Wednesday, April 6, 2022

Cold Water Invertebrates

Environmental & Science Education, STEM, Wildlife, Nature, Biodiversity

Ed Hessler

When most of us think about nature and wildlife, invertebrates seldom top the list, especially those from the cold water environments.

Marine biologist Alexander Semenov is on the staff of the White Sea Biological Station in Primorskiy, Russia. He started filming cold water invertebrates as a hobby and fell in love with what he was filming. He's now a professional photographer and leads the scientific diving team at the station. 

The journal Nature has an illustrated feature of these strangely beautiful critters. In addition, tips are included for taking photos for research.

I seldom look at such images without thinking of the last paragraph found in later editions of Charles Darwin's "On the Origin of Species."

"It is interesting to contemplate a tangled bank, clothed with many plants of many kinds, with birds singing on the bushes, with various insects flitting about, and with worms crawling through the damp earth, and to reflect that these elaborately constructed forms, so different from each other, and dependent upon each other in so complex a manner, have all been produced by laws acting around us. These laws, taken in the largest sense, being Growth with reproduction; Inheritance which is almost implied by reproduction; Variability from the indirect and direct action of the conditions of life, and from use and disuse; a Ratio of Increase so high as to lead to a Struggle for Life, and as a consequence to Natural Selection, entailing Divergence of Character and the Extinction of less improved forms.
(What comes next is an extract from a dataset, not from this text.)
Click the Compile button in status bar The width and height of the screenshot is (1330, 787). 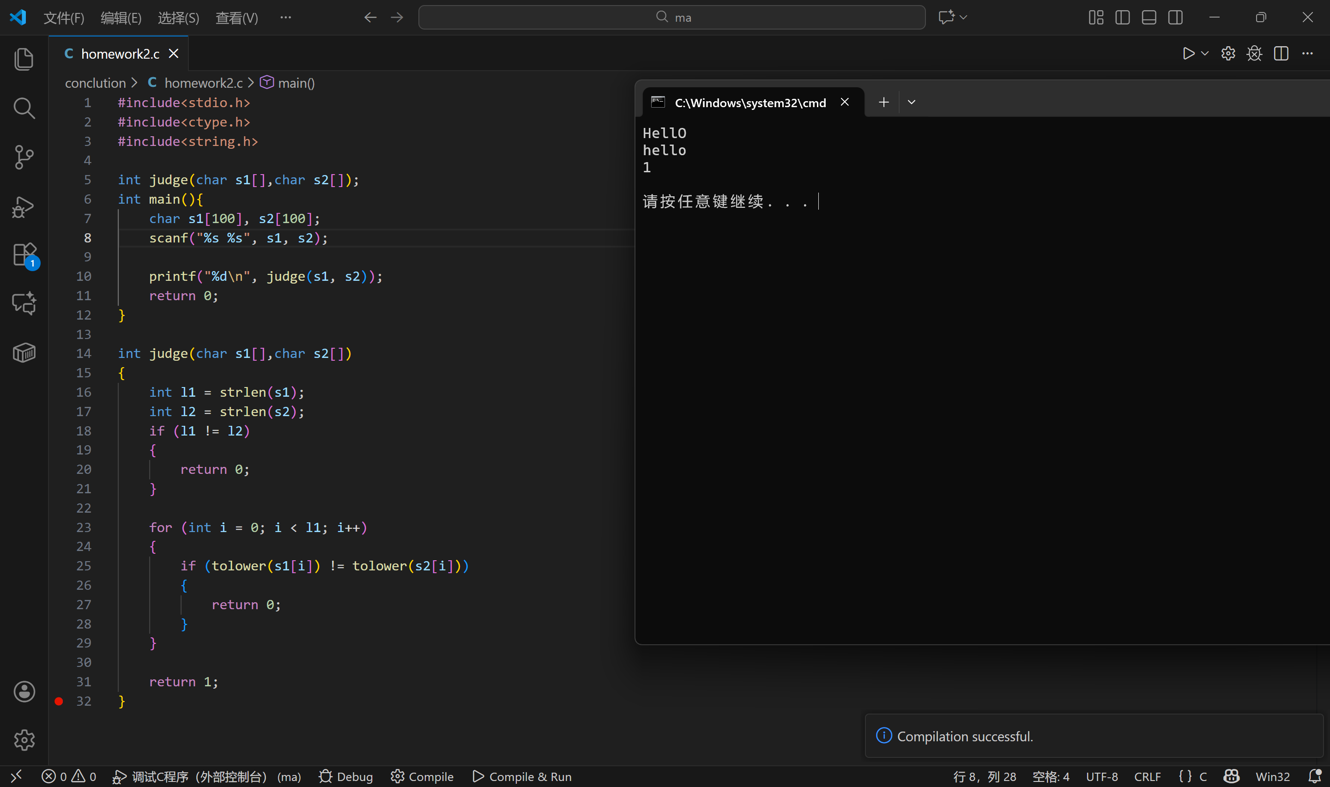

Thus, from the war of nature, from famine and death, the most exalted object which we are capable of conceiving, namely, the production of the higher animals, directly follows. There is grandeur in this view of life, with its several powers, having been originally breathed by the Creator into a few forms or into one; and that, whilst this planet has gone circling on according to the fixed law of gravity, from so simple a beginning endless forms most beautiful and most wonderful have been, and are being evolved."

You may be interested in how the title of Darwin's Origin evolved and this publication from the Royal Society describes the history. "Fascinating," as Spock might say.